The concomitant use of moderate CYP3A inducers with ALUNBRIG, including but not limited to efavirenz, modafinil, bosentan, etravirine, and nafcillin should be avoided.
Agents that may have their plasma concentrations altered by brigatinib: CYP3A Substrates: Brigatinib induces CYP3A in vitro and may reduce plasma concentrations of coadministered medications that are predominantly metabolized by CYP3A. Coadministration of ALUNBRIG with CYP3A substrates with a narrow therapeutic index (e.g. alfentanil, fentanyl, quinidine, cyclosporine, sirolimus, tacrolimus) should be avoided as their effectiveness may be reduced.

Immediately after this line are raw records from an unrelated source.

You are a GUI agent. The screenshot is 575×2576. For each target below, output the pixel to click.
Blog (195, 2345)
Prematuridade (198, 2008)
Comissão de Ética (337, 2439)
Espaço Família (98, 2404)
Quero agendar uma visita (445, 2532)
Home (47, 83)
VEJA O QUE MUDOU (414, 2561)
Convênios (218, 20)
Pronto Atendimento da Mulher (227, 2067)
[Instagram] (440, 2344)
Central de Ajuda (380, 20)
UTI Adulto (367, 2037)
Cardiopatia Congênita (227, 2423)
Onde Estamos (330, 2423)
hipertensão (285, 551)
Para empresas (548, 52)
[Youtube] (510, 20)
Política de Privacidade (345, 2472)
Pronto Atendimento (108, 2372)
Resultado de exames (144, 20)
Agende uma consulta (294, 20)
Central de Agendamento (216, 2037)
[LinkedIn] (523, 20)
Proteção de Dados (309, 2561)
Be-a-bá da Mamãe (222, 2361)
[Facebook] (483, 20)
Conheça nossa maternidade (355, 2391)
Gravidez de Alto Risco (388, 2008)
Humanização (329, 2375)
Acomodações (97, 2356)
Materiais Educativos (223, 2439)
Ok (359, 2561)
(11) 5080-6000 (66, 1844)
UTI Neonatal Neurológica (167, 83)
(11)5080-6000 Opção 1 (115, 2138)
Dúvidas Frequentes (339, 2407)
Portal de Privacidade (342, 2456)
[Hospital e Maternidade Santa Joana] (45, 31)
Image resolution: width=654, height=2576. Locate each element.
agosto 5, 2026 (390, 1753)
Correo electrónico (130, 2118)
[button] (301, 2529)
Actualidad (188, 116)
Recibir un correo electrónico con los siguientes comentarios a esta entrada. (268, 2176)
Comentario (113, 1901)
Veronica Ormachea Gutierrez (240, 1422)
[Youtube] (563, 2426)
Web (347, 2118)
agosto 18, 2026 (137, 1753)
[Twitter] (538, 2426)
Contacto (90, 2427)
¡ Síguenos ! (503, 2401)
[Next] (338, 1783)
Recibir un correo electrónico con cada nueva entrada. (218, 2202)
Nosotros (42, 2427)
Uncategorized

Brigatinib may also induce other enzymes and transporters (e.g., CYP2C, P-gp) via the same mechanisms responsible for induction of CYP3A (e.g., pregnane X receptor activation).
Transporter Substrates: Brigatinib is an inhibitor of P-gp, BCRP, OCT1, MATE1, and MATE2K in vitro. Coadministration of brigatinib with substrates of P-gp, (e.g. digoxin, dabigatran, colchicine, pravastatin), BCRP (e.g., methotrexate, rosuvastatin, sulfasalazine), OCT1, MATE1, and MATE2K may increase their plasma concentrations. Patients should be closely monitored when ALUNBRIG is coadministered with substrates of these transporters with a narrow therapeutic index (e.g., digoxin, dabigatran, methotrexate).
Caution For Usage
Instructions for Use/Handling: Any unused medicinal product or waste material should be disposed of in accordance with local requirements.
Incompatibilities: Not applicable.
Storage
Store below 30°C.
ATC Classification
L01XE43 - brigatinib ; Belongs to the class of protein kinase inhibitors, other antineoplastic agents. Used in the treatment of cancer.
Presentation/Packing
FC tab 30 mg (white to off-white, round, debossed "U3" on one side and plain on the other side) x 28's. 90 mg (white to off-white, oval, debossed "U7" on one side and plain on the other side) x 7's, 28's. 180 mg (white to off-white, oval, debossed "U13" on one side and plain on the other side) x 28's.